童貞を奪った責任



 我が家であるアパート前に到着して、自分で車の扉を開いて下車すると、続けて詠斗も降りてきた。



「じゃっ、さよなら。」


 何かされる前に、お暇しなければ。腕を振り上げて、背を向ける。もう関わりたくもない。

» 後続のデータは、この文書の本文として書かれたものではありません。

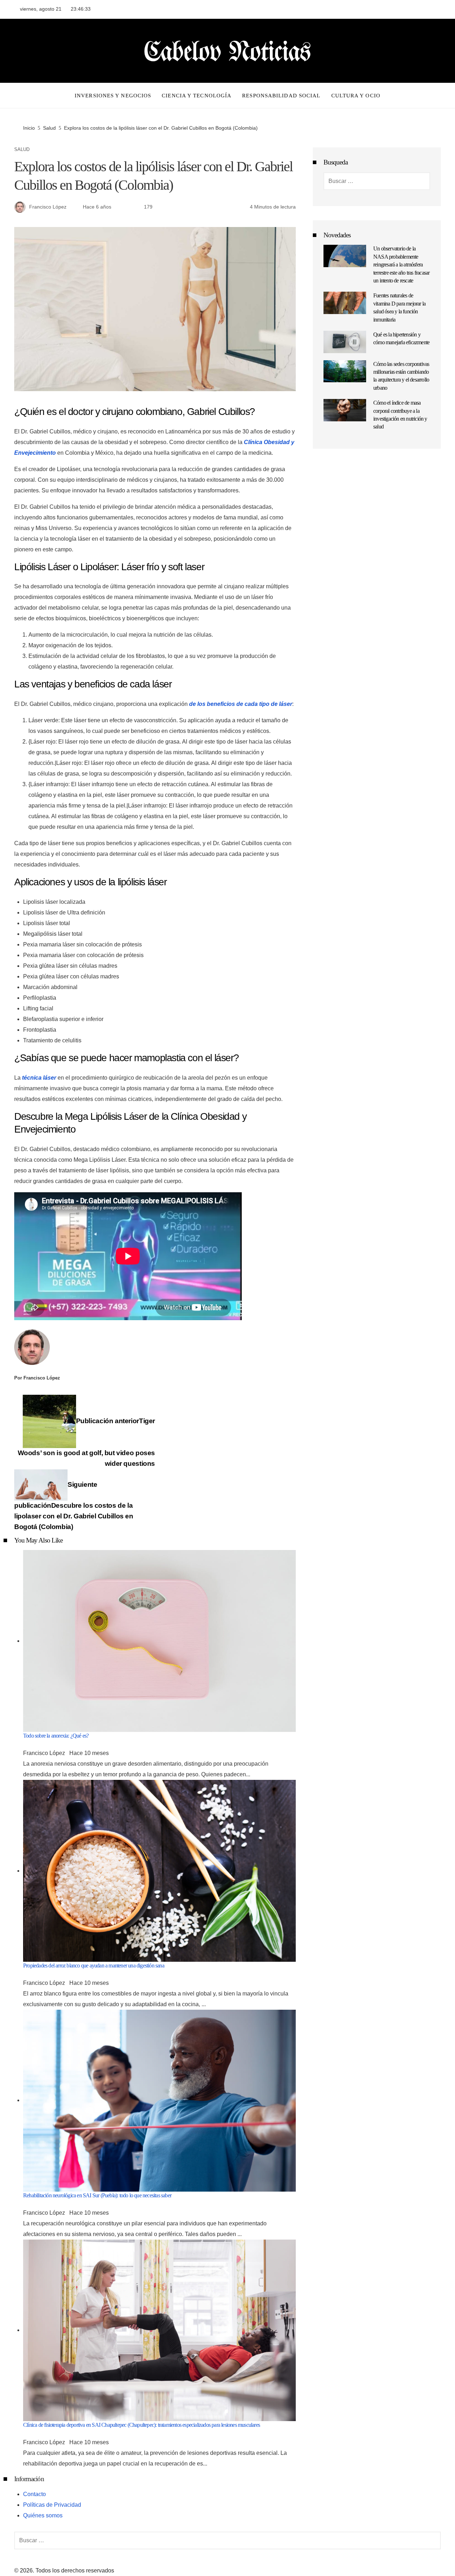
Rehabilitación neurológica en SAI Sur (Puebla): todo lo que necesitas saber (97, 2195)
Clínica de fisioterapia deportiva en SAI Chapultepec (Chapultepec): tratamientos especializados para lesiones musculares (141, 2425)
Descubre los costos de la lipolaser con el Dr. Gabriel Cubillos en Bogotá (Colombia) (73, 1505)
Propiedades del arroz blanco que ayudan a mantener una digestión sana (93, 1965)
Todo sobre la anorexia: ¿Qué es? (56, 1736)
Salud (22, 149)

 階段を昇っていると、カンカンと背後から足音が聞こえてきて、思わず振り返った。


「――んなっ、なんで付いて来てんのよ。」


「自分の女の家に遊びに来ただけだ。」


「やめろ、今すぐ帰れ!!」




 勢い良く指差す方向には、運転席と助手席からこちらを覗き見るゴリラ二人の姿。


 ほら、あんたの事待ってるわよ。さっさと戻りなさいよと目で訴えてみる。



 私の家には死んでも上げないんだから。何があろうとも....










「っくそ!!ドアノブから手を離せ、そして大人しく帰れ!!」


 鍵を開けて、『じゃあ』と扉を閉めようとすれば、それは制されて....。


 力尽くで命一杯引っ張っても、ビクともしない。



「諦めろ、杏は俺より弱いんだから。」


 さっきまでの押し問答が嘘かの様に、グイッと引かれた扉に、身体を持っていかれてそのまま詠斗の胸へとダイブした。


 痛いっ....。鼻を強打して顔を顰めた。



 凄く無様だ。恥ずかしくて顔を上げる事が出来ない。今きっと涙目になってる。




「ほら、言わんこっちゃない。大丈夫か?」


 なーんて、優しいのか優しくないのか分からない言葉を掛けた詠斗は、私の顎に手を添えると、無理矢理に上に向けさせてまじまじと見つめてきた。



 吸い込まれそうな漆黒の瞳が、強打した鼻から徐々に上へと昇る。


 頬を伝う涙を親指で拭うと、何故か笑みを溢して、口づけを落としてきた。